On 3/20/19 5:47 PM, Sagi Grimberg wrote:
If I understand the race correctly, its not between the requests
completion and the queue pairs removal nor the timeout handler
necessarily, but rather it is between the async requests completion and
the tagset deallocation.
Think of surprise removal (or disconnect) during I/O, drivers
usually stop/quiesce/freeze the queues, terminate/abort inflight
I/Os and then teardown the hw queues and the tagset.
IIRC, the same race holds for srp if this happens during I/O:
1. srp_rport_delete() -> srp_remove_target() -> srp_stop_rport_timers()
-> __rport_fail_io_fast()
2. complete all I/Os (async remotely via smp)
Then continue..
3. scsi_host_put() -> scsi_host_dev_release() -> scsi_mq_destroy_tags()
What is preventing (3) from happening before (2) if its async?

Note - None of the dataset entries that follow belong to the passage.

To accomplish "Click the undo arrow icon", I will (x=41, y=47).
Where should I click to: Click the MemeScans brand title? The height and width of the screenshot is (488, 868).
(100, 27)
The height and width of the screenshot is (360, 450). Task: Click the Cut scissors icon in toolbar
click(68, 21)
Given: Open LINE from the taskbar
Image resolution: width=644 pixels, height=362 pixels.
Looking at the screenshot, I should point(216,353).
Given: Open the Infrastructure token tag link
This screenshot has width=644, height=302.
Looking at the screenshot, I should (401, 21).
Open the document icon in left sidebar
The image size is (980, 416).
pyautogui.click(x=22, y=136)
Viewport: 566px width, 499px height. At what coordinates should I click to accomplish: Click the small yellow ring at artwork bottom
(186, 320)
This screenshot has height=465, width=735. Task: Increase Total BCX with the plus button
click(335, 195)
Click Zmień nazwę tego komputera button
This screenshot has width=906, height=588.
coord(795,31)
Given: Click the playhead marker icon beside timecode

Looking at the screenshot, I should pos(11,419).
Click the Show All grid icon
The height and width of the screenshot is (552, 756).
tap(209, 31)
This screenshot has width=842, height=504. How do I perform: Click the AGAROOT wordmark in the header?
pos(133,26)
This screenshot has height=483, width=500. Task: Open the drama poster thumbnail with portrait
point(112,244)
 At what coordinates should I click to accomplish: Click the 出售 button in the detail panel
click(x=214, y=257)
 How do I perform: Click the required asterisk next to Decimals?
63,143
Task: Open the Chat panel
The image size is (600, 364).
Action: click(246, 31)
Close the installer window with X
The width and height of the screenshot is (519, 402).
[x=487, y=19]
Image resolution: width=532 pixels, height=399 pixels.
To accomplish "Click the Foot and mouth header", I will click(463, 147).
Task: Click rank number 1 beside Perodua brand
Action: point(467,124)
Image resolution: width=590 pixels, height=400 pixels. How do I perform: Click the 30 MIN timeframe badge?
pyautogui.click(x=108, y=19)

I would
think that scsi drivers need the exact same thing...
Hi Sagi,
As Ming already replied, I don't think that (3) can happen before (2) in
case of the SRP driver. If you have a look at srp_remove_target() you
will see that it calls scsi_remove_host(). That function only returns
after blk_cleanup_queue() has been called for all associated request
queues. As you know that function waits until all outstanding requests
have completed.
Bart.